In  terms of BAD panels, is there any advantage of using differing width slats to single width with random sequencing? 

apologies if this is sucking eggs...

 

...work out the width of the diffuser - say you want to cover that absorption panel on your back wall, and let's say it's 1200mm wide...

 

Choose a "base width/standard width" of your slats/gaps - I've never been able to find good info on what the "best" width for the slats is...you don't get significant diffusion from 1D BAD slats - but my "thinking" is if the standard width is too narrow, bass will just go around it...but we're not trying to diffuse low frequencies with BAD panels, just reflect higher frequencies back into the room, so it likely doesn't matter much...widths of say 25mm/50mm/75mm/100mm would all work...maybe 100mm would work a bit lower, but you may have to sit further away...always compromises...

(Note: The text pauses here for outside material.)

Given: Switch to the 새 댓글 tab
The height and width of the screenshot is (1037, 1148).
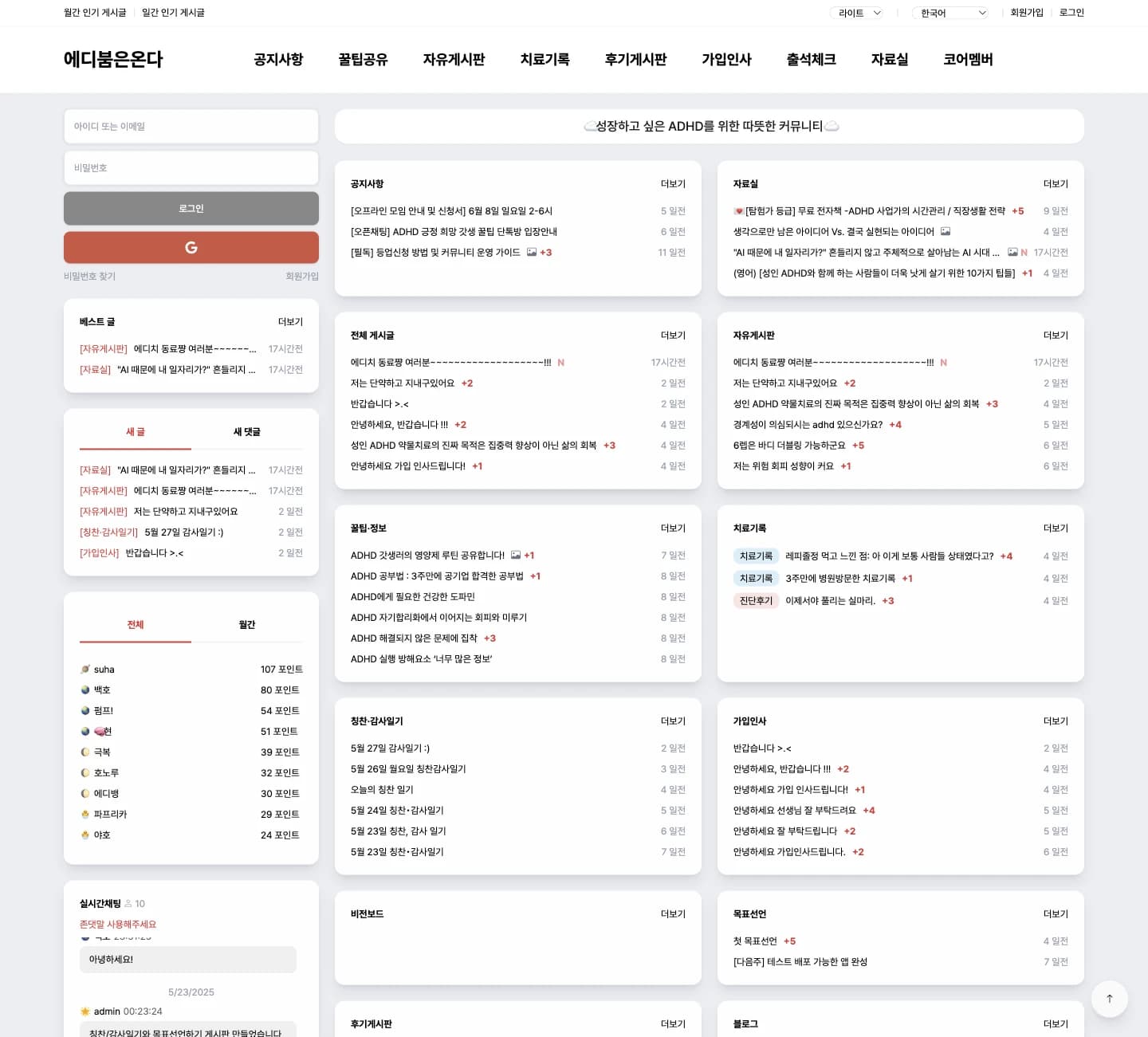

...look at what the standard widths of slats are...

 

Let's say you choose 50mm wide slats as your base/standard width - across a 1200mm wide absorption panel that's 24 positions of slats or gaps in a 1D BAD pattern - not very wide - you could easily use the "coin toss" method to generate your random sequence...heads = a "1" or a slat, and tails = "0" or a gap...

...for a small panel I love the idea of doing your own "coin toss" method - which is truly random - rather than downloading an MLS pseudo random sequence from the interweb - your choice...

...with the coin toss method, I'd still likely do say 100 coin tosses, and choose any 24 wide run within the 100, just in case you tossed 10 heads or tails in a row somewhere in there :)

 

So you now have a string of random 1s and 0s, 24 digits long eg "110100111010111100101101"

Every 1 is a slat of your base/standard width, every 0 is a gap of your base/standard width.

 

For multiples of 1s - you either adjoin multiple slats, and I would recommend using a bead of sealant/contact adhesive between them so they don't rattle, or use wider slats for multiples - in the example above using 50mm wide as your base slat, you need 50mm (a single 1), 100mm (2 x 1s in a row), 150mm (3 x 1s in a row) and 200mm (4 x 1s in a row) wide slats...but just join them as you need them.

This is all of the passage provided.